■ PASSAGE ■
+ + + + +

As promised, details of some mysteriously undocumented trips from the middle of our sojourn.
One day Robin and I, leaving wee ones at home with their books, ventured across the hills and dales to Monte Santa Maria Tiberina, a really miniscule settlement that apparently was an important Etruscan trading station some millennia past and now is reduced to a bar, some residences, and a church all clustered high atop a mountain; amazingly we can see the spire all the way from our road. There was a stirring reciprocal view from there and we were further excited by the prospect of running out of gas in the middle of nowhere.
We engaged the kids the next day on a hike, starting at the Montecasale sanctuary nearby and heading off for an hour through the woods to the top of a windy ridge. En route we came across a real Wuthering Heights ruin of a stone house, timbers fallen in and an alarming well. Lots of tracks and droppings on the trail - dispute over whether they were goat, deer, or wild boar! We all were properly tuckered out after that one. Mystery of the day was the two bathtubs that had been gotten up there somehow and rigged up to catch the running spring water (for horses?); about as far off the beaten track as one would have thought, though we were surprised by a couple of intrepid (and aged) motorists lurching over the stones and through the mud.
The next day (Weds. 21st) we recovered from the walk by spending about eight hours in the car, driving to Rome to pick up our friend T. who would be staying with us for two weeks. On the way back we stopped randomly for a picnic lunch in Stimigliano, a hill village we'd never heard of but which looked enticing from the highway. And a simple gem it proved. All the usual hilltown charms, but the high point occurred as we sat on the worn, moss-covered steps of the old church breaking out our comestibles: an old woman emerged from a door and said something to us involving "vino" - we weren't sure of the content but surmised it might be along the lines of "don't drink wine on the church steps." However, it turned out what she meant was "hang on a sec, I have some wine to go along with your lunch." It was a homebrew that tasted a bit like a cross between Retsina, cider, and airplane glue. She was very talkative, I wish we were better at Italian. We did gather that she was 82 and had relatives (?) in America - we asked where and she said, as I recall, Argentina! This would have been more suspicious if there had not been a plaque in the village proudly commemorating the battle and "reduction" of Nazi forces in a certain street in 1943. We returned home by way of Arezzo, making for a rather large triangle in all, but this was ameliorated by our passing the tempting and funky roadside truffle/fungi shop (which we'd never found to be open) in a rare period of activity! We screeched to a halt and bought some small white truffles (white once you brush off the dirt) for a very reasonable 7 euros and the necessary tempered steel truffle-shaver (15 euros!) as well as some home-made salami. I shaved my first truffle and Robin made a fantastic dinner.

+ + + + +

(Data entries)
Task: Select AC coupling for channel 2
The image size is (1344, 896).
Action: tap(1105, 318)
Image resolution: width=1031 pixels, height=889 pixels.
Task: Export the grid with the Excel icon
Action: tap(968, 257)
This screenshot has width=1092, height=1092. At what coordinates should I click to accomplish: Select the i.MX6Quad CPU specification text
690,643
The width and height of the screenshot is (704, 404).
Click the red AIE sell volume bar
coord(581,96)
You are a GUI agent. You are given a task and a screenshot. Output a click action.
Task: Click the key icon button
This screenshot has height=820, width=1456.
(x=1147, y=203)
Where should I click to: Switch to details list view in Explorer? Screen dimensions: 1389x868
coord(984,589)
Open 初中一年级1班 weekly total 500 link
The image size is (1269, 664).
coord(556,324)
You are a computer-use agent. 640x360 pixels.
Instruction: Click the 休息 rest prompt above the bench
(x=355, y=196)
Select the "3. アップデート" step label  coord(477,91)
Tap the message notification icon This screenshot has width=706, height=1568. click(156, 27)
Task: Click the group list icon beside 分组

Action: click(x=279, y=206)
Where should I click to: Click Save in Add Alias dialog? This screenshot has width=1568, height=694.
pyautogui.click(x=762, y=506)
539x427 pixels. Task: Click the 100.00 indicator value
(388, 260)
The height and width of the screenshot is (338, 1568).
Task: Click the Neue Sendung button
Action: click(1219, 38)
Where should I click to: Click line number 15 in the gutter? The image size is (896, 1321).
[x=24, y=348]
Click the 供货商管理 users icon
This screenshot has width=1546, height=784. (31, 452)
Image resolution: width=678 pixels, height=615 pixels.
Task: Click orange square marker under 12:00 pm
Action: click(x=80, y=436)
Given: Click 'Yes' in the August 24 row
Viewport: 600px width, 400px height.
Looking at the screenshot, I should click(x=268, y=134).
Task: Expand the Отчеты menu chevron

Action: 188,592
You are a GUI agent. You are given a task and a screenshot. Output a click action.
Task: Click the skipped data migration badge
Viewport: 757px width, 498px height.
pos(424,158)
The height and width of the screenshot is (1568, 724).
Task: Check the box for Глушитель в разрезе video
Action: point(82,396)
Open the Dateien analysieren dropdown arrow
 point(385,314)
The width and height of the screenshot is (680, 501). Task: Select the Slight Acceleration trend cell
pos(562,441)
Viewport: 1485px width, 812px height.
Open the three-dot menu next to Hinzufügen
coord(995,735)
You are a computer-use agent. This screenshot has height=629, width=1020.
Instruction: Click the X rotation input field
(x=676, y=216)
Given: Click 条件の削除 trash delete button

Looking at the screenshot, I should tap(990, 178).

+ + + + +

■ TASKS TO CARRY OUT ■
a – Answer these questions from the travel account.
(i) At what site did the family's hike begin?
(ii) What age did the old woman in Stimigliano give?
(iii) How much did the small white truffles cost?
b – Carry the travel account forward from its final sentence, writing the next part.

■ ANSWERS IN ORDER ■
a –
(i) The Montecasale sanctuary
(ii) 82
(iii) 7 euros

b –
We took T. to the weekly market in Citta di Castello, where amongst the copious tables of inexpensive clothing and bric-a-brac we discovered an arched passageway we'd never seen before, where the produce vendors were sequestered; here we purchased a lot of, well, produce. Robin learned that a tenth of a kilogram = 100 grams = one "etto." We devoured the goods at the Belvedere sanctuary, as sunny and lizardy as it had been the last time we'd been there. Speaking of markets, the San Giustino market this week featured a stubbled fellow with a truckload of rabbits, geese, chickens, and (oddly) guinea fowl, who let off the most godawful squawks. This noise was probably a Darwinian effect used in steering customers to the chickens instead, and several biddies went off upside down in plastic bags with their feet tied. ...Hmm, however I write that sentence I feel I must emphasize it was the birds, not the customers, who in honesty were also "old biddies," in the bags.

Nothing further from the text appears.